There are screencasts on peepcode and also Pat Maddox has done one, but I think they may be a bit out of date, and more focussed on just the mechanics of getting up and running with the old story runner rather than the workflow once you get going.

Ben Mabey's blog[1] has some useful experiences to draw on.

In answer to your question though, if this isn't too vague, I think this really sums it up:
http://sirenian.livejournal.com/42871.html

Start with a plain-text feature, then implement the steps behind it one by one. As you implement each step you'll find you need the system to do something. Maybe your step says "Given there is a User". Do you have a User class yet? Then you'd better make one.
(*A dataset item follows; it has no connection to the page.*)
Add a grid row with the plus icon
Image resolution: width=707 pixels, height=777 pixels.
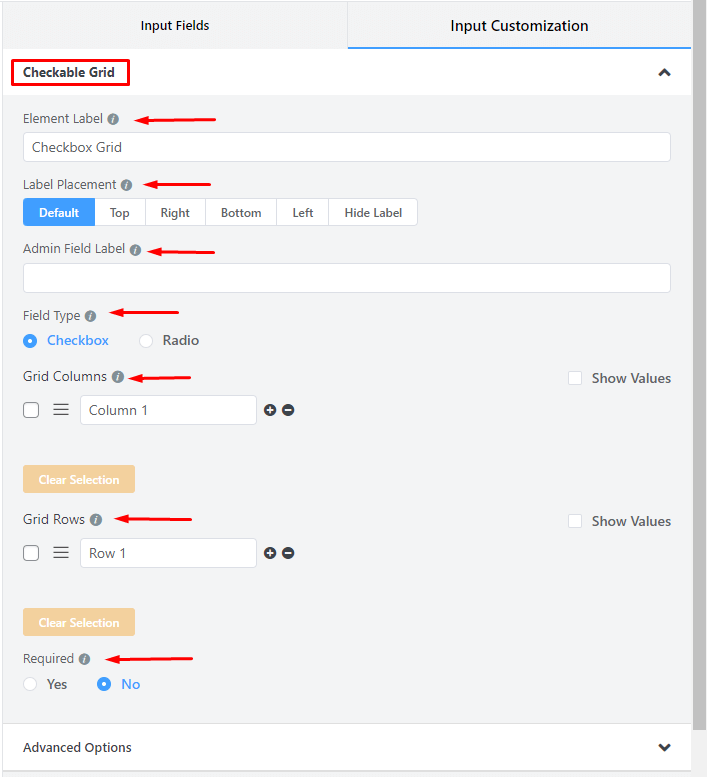[270, 553]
Each time you change the system itself (as opposed to the steps), drive out that change by writing rspec examples that fail because you haven't written the code yet. This is crucial: resist the urge to touch the code until you have a failing spec. You can then use the usual TDD cycle to change the classes that make up the system, then finally surface back up to the feature, run it, and see what you need to do next.

The point of the cucumber features is not to exhaustively cover every single path in your code - that's the job of the specs (examples). The features give you a safety net to tell you that it all fits together.

Does that make any more sense or have I just regurgetated Aslak's words from the Cucumber readme?!

[1]http://www.benmabey.com/

On 25 Oct 2008, at 10:34, Tom Stuart wrote:

Hi,

Going to dive into Cucumber soon, and just reading through all the docs now.

Can anyone point to an example of writing Cucumber features first and then "when you get down to nitty gritty details, drop down one abstraction level and use RSpec to write some specs for your classes" (as per Cucumber wiki)? I'm trying to get a good feeling for the process of starting with a feature, dropping straight down to implementing code, and then somehow coming halfway back up and filling in the specs. Which levels of granularity are we talking about here? If you write a feature and then write enough code to make the feature pass, how do the specs still have traction to drive the design?